Exercise description: Provide only the number of lines in the records below that contain "size".

Stored records
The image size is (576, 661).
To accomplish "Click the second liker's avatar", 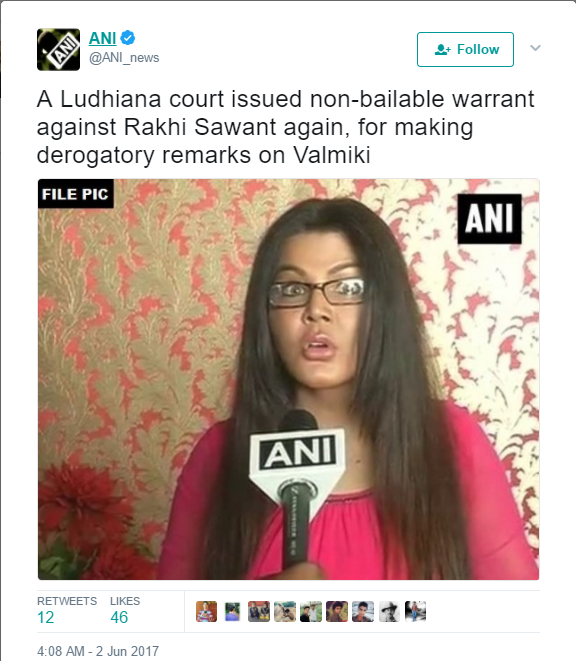I will pos(232,611).
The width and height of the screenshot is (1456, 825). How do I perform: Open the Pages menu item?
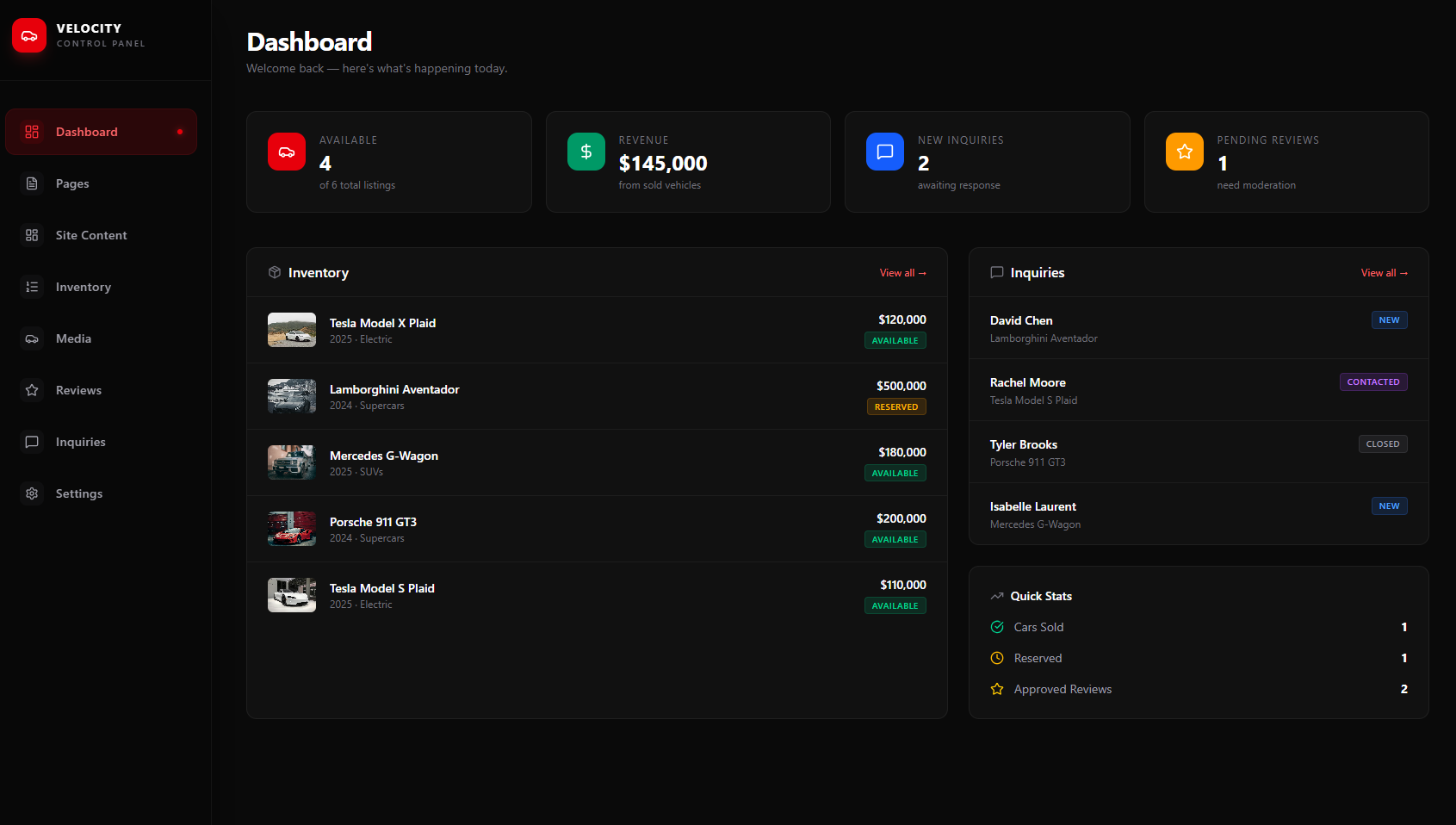tap(72, 183)
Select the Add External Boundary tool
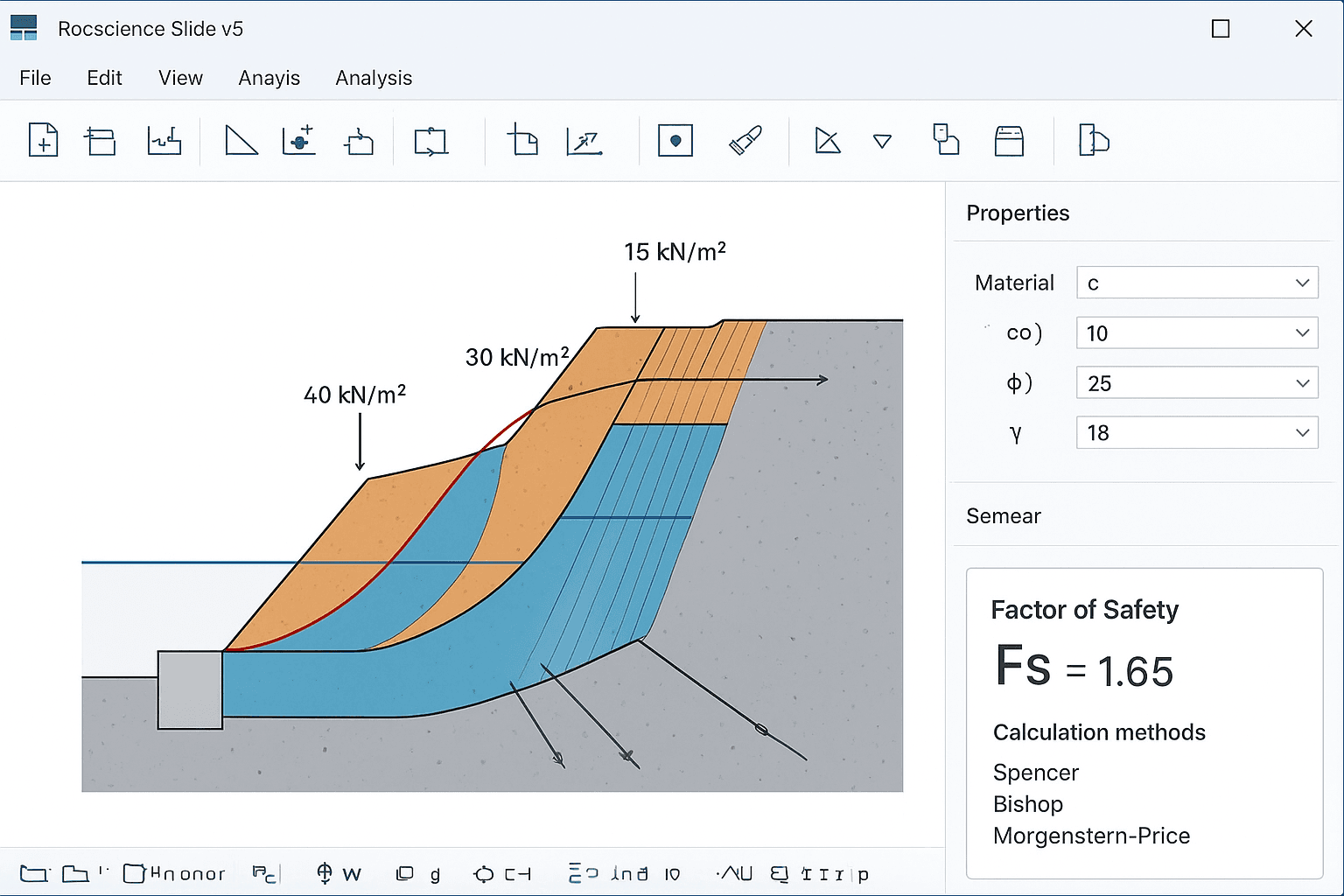This screenshot has width=1344, height=896. pos(164,140)
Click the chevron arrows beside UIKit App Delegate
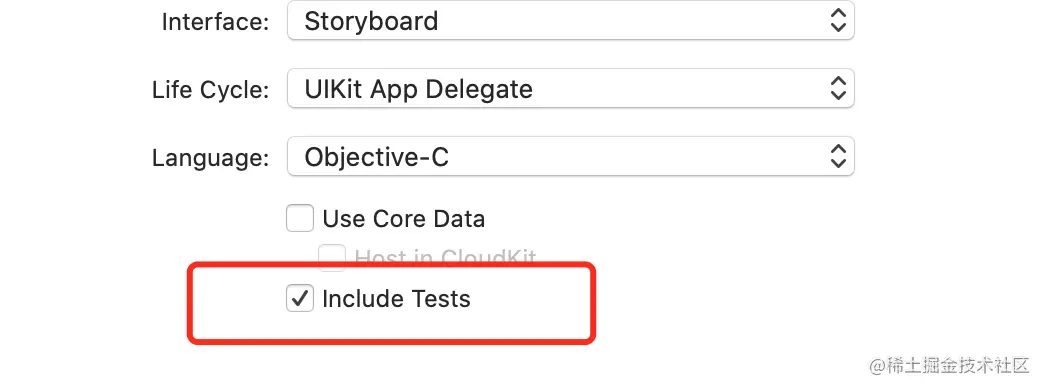The height and width of the screenshot is (390, 1044). pyautogui.click(x=838, y=89)
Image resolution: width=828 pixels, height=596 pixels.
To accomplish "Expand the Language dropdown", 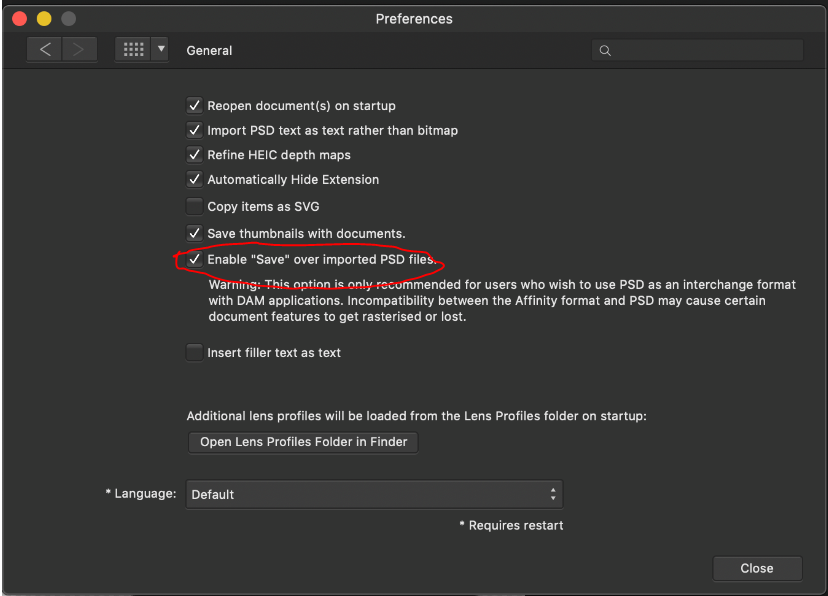I will pos(374,494).
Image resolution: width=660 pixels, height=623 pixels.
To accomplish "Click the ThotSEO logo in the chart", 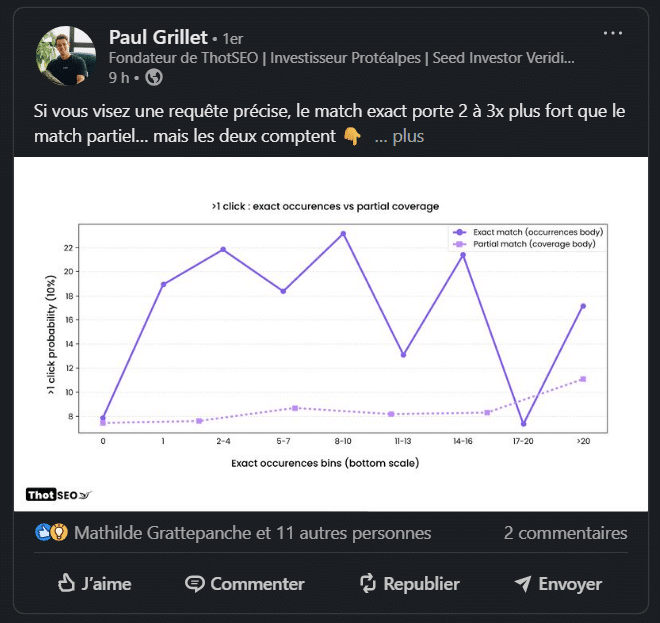I will (59, 495).
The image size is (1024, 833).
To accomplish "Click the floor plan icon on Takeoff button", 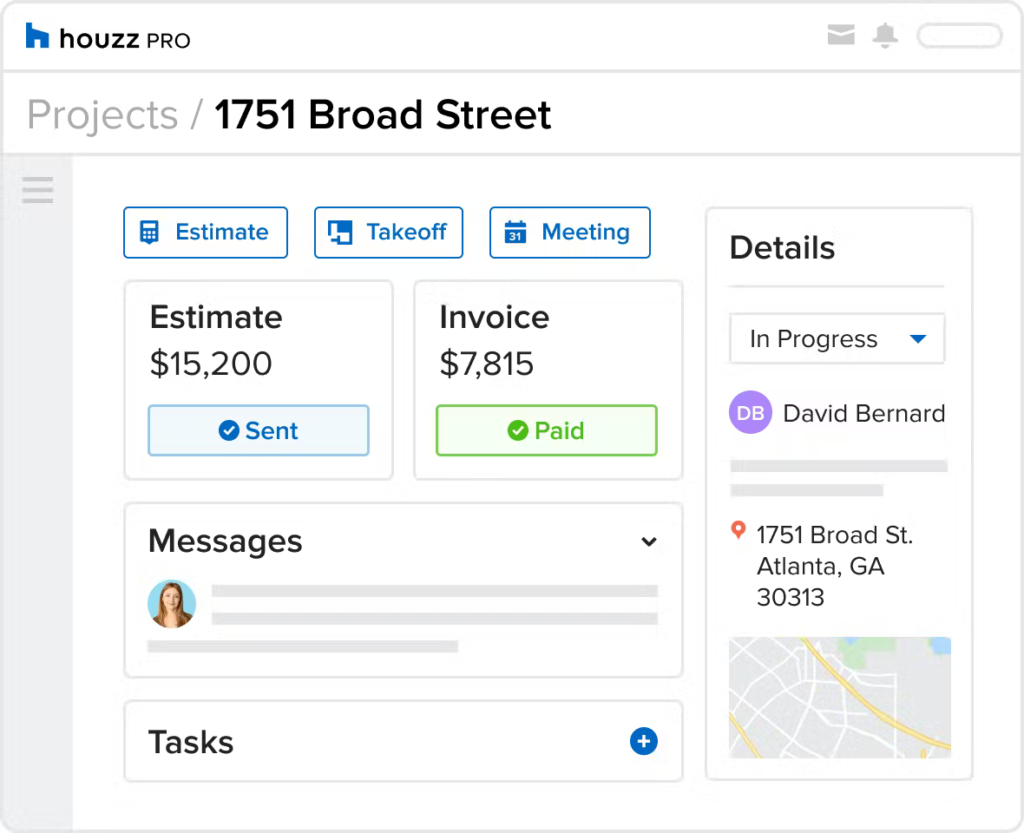I will (339, 232).
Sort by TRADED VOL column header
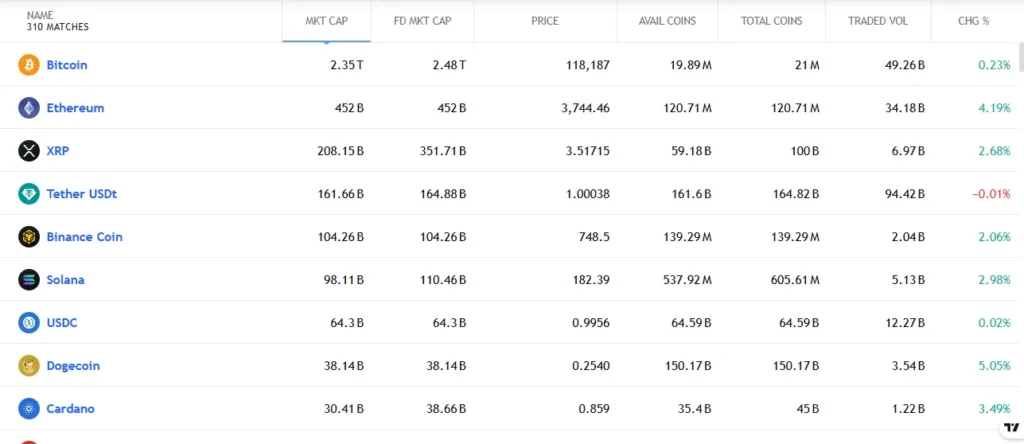Image resolution: width=1024 pixels, height=444 pixels. tap(878, 21)
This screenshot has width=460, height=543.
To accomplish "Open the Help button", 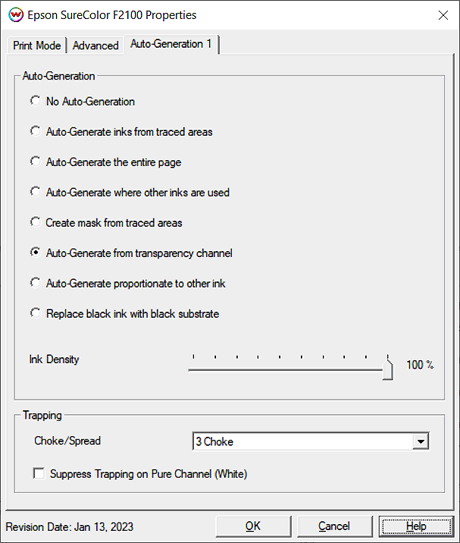I will [x=416, y=526].
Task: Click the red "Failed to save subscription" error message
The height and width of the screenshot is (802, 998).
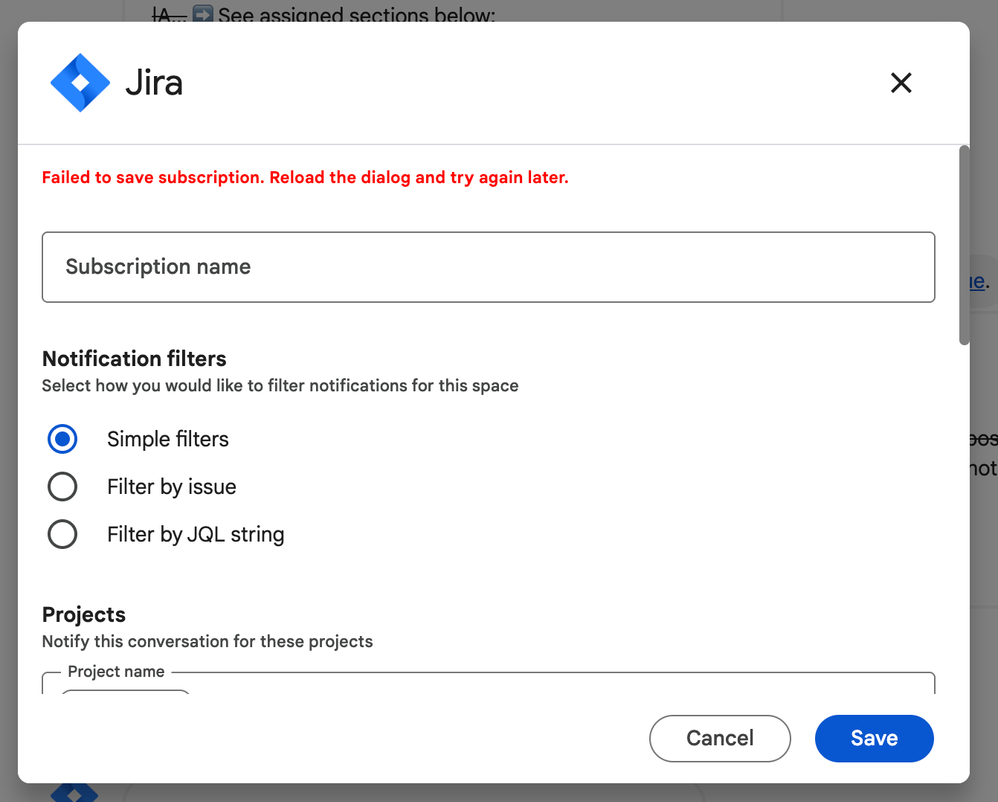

Output of the task: 2